The web has come a long way since Tim Berners-Lee uploaded the first HTML page in 1991. After decades of static pages filled with one-way content, we’re finally starting to see the benefits and possibilities of a distributed social web.

It feels like there is some sort of creative revolution that has been taking place these last ten years. People are writing blogs, uploading film clips on YouTube, sharing music on SoundCloud and connecting on various social media. And all of this is made on a global scale.

It’s hard to believe that 99 percent of these things were simply not there at all a decade ago. The web is a unique and revolutionary platform for sharing and communication, bringing together the earlier platforms such as radio, television and telephone. Al Gore spoke at SXSW in Austin about the enormous possibilities of internet and I think its importance just cannot be stated enough.

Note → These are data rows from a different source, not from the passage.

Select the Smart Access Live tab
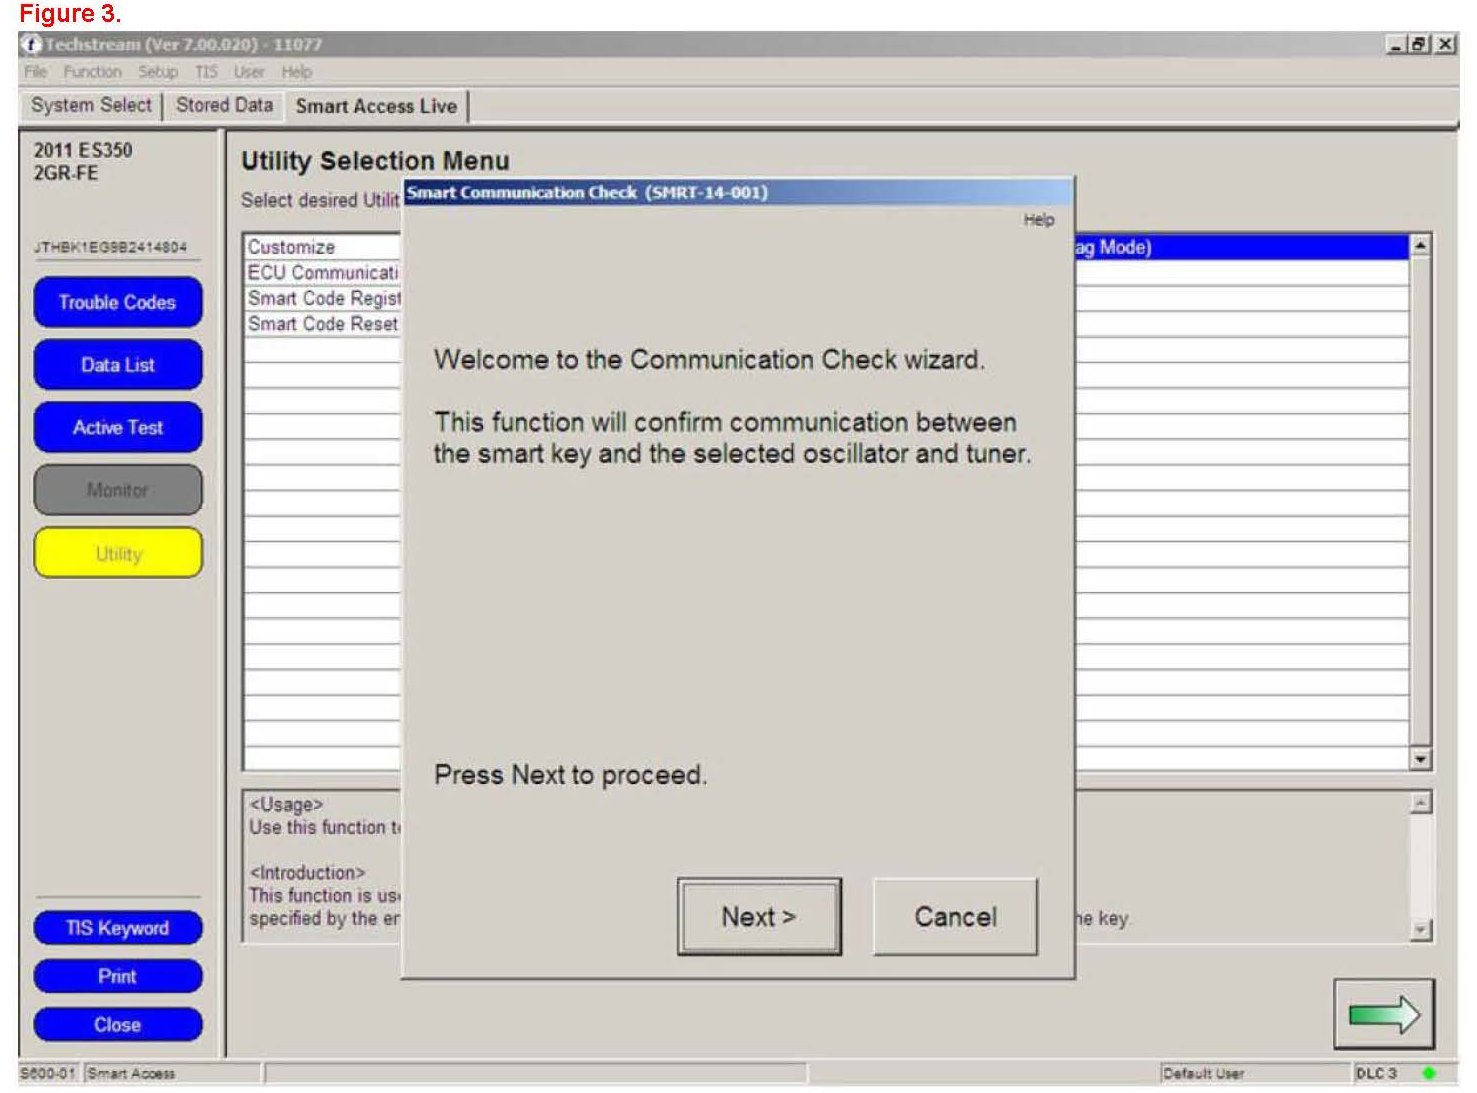Image resolution: width=1477 pixels, height=1093 pixels. pos(376,107)
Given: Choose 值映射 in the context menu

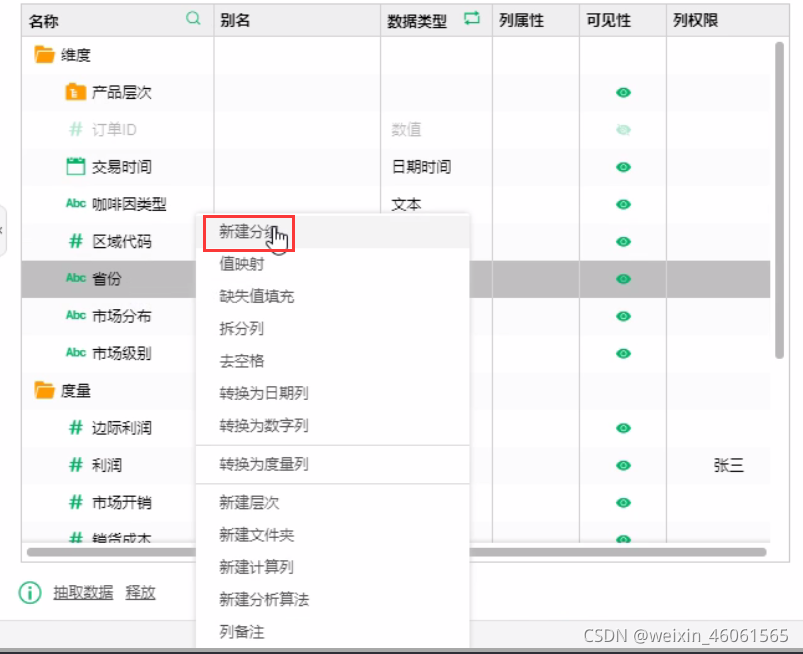Looking at the screenshot, I should pos(244,263).
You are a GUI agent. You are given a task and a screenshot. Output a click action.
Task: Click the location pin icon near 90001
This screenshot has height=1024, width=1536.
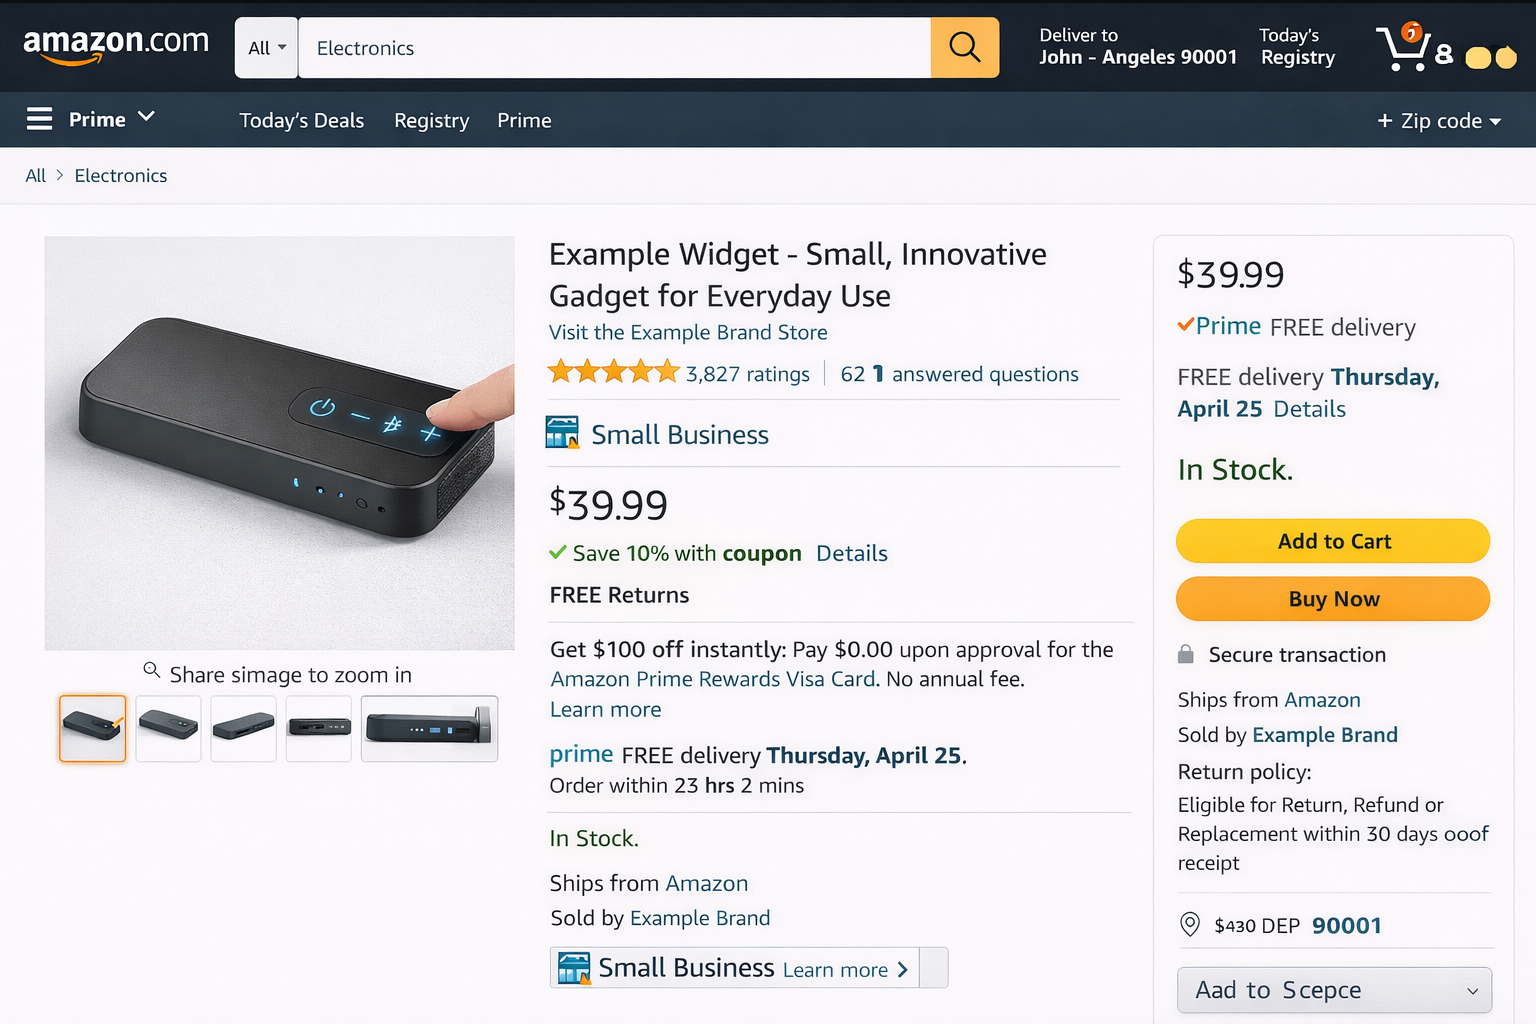(1189, 924)
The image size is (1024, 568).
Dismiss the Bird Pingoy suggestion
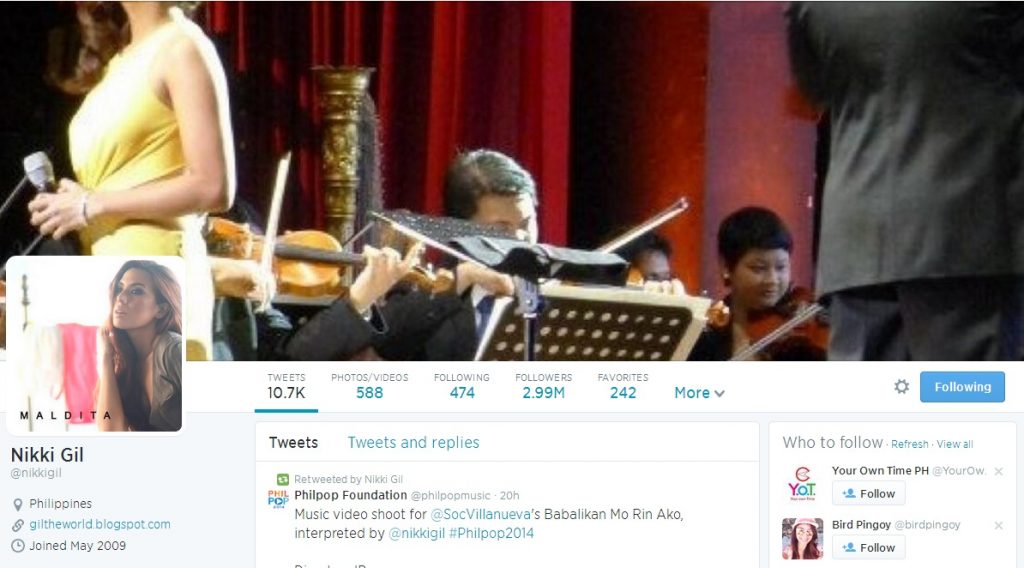[999, 525]
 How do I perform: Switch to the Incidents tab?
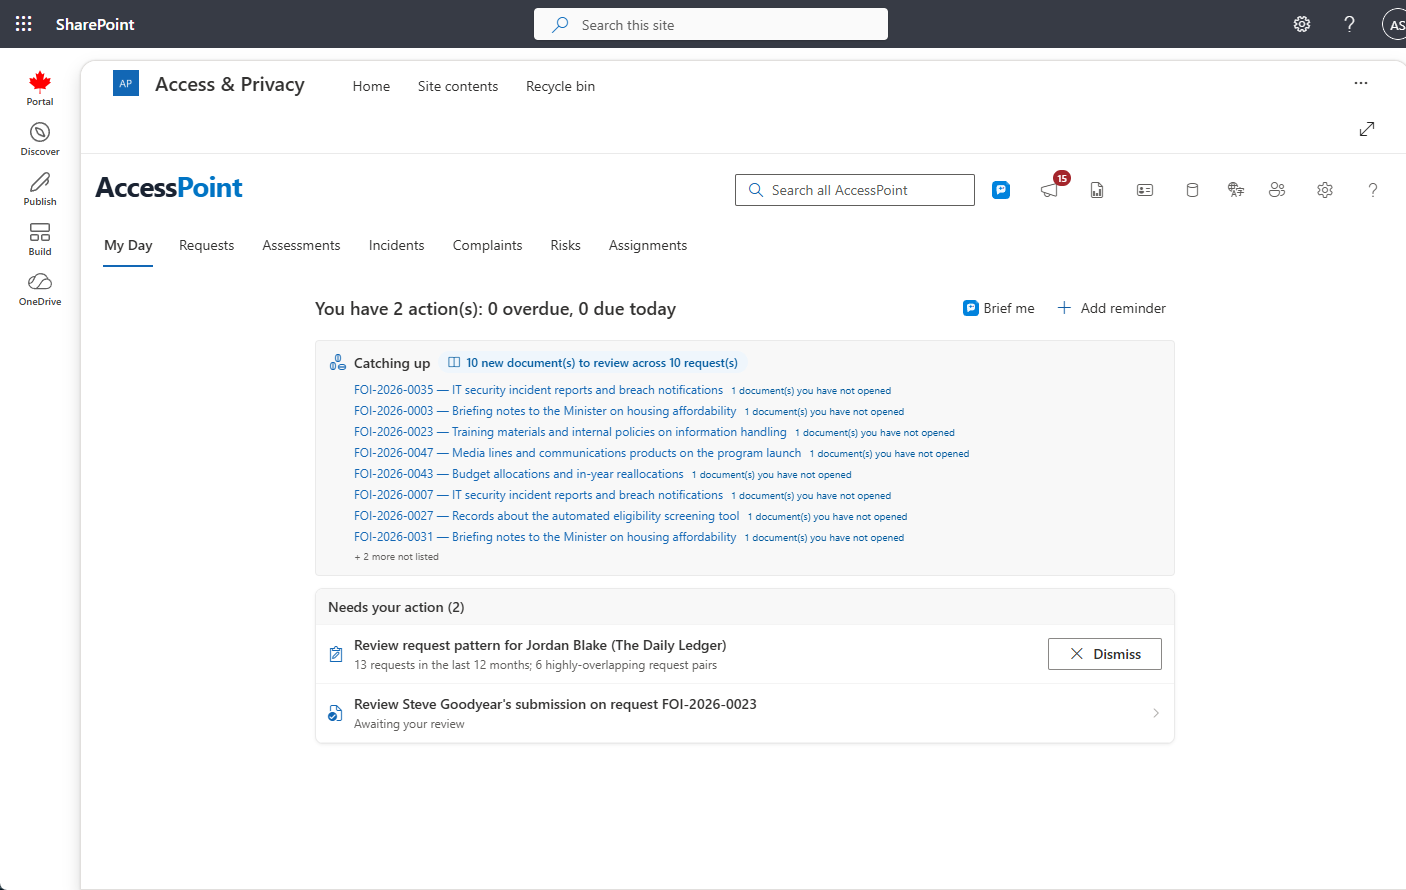pos(396,245)
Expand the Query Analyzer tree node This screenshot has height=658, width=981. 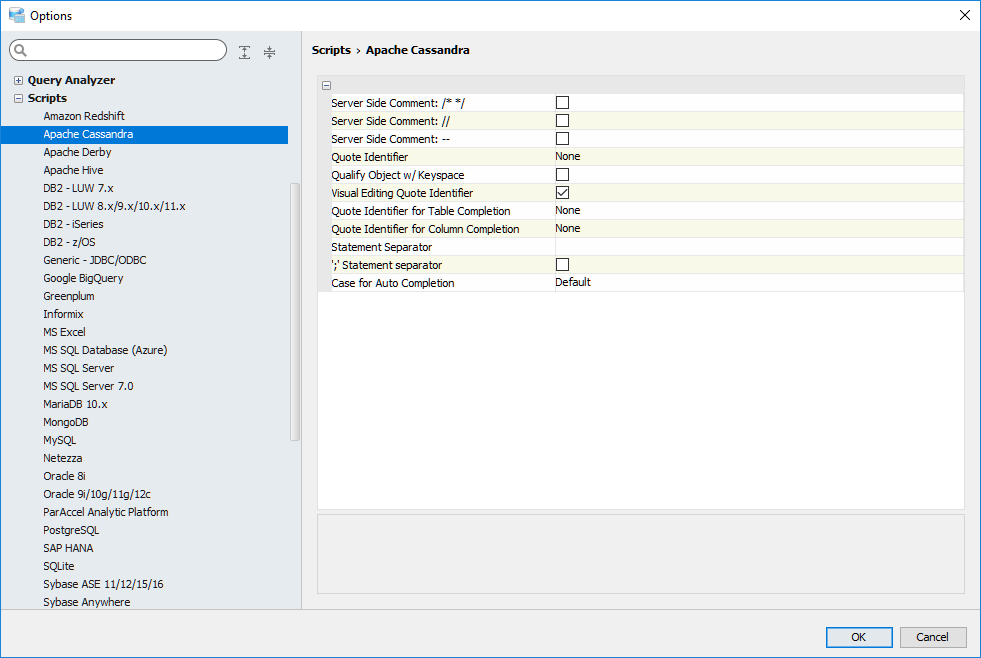[x=18, y=80]
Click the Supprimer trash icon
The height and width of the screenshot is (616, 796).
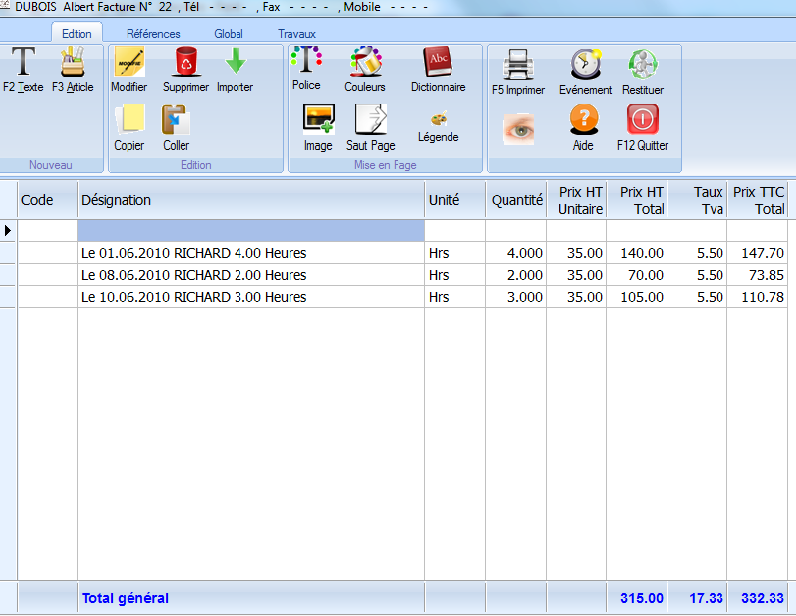click(x=186, y=64)
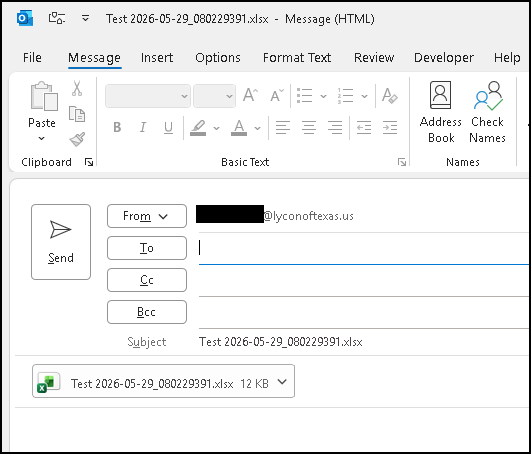Toggle Bold formatting
Viewport: 531px width, 454px height.
pos(117,128)
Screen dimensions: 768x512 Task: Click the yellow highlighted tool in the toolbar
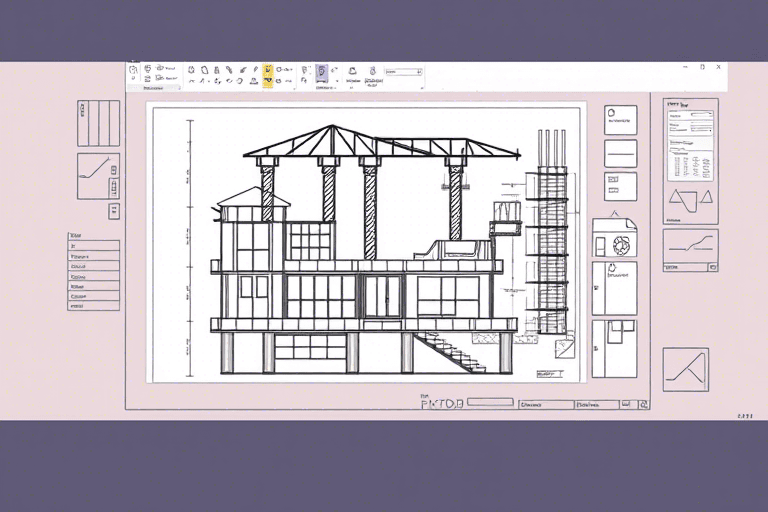[268, 75]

My first cellphone was large as a brick and could only be used as a telephone (doh). Today most people run around with a device in their pocket equipped with more processing power than the computers which placed Armstrong on the moon. That same device is also a portable music player, digital camera, video recorder, web browser, communication device, game station, compass, map, GPS and much more. Some decades ago such a device was considered science fiction.

It’s no wonder that Encyclopedia Britannia recently announced that they will stop publishing their printed edition. A publication that has been proudly present on the book shelves since 1768, the oldest encyclopedia in the English-speaking world.

The iPad and similar devices slightly shifted user focus from creator to consumer, due to lack of a mouse, precision marking, good keyboard and so on. But I hope it won’t make a difference in the long run and that the creative process is here to stay. I guess that people will simply express themselves in different ways.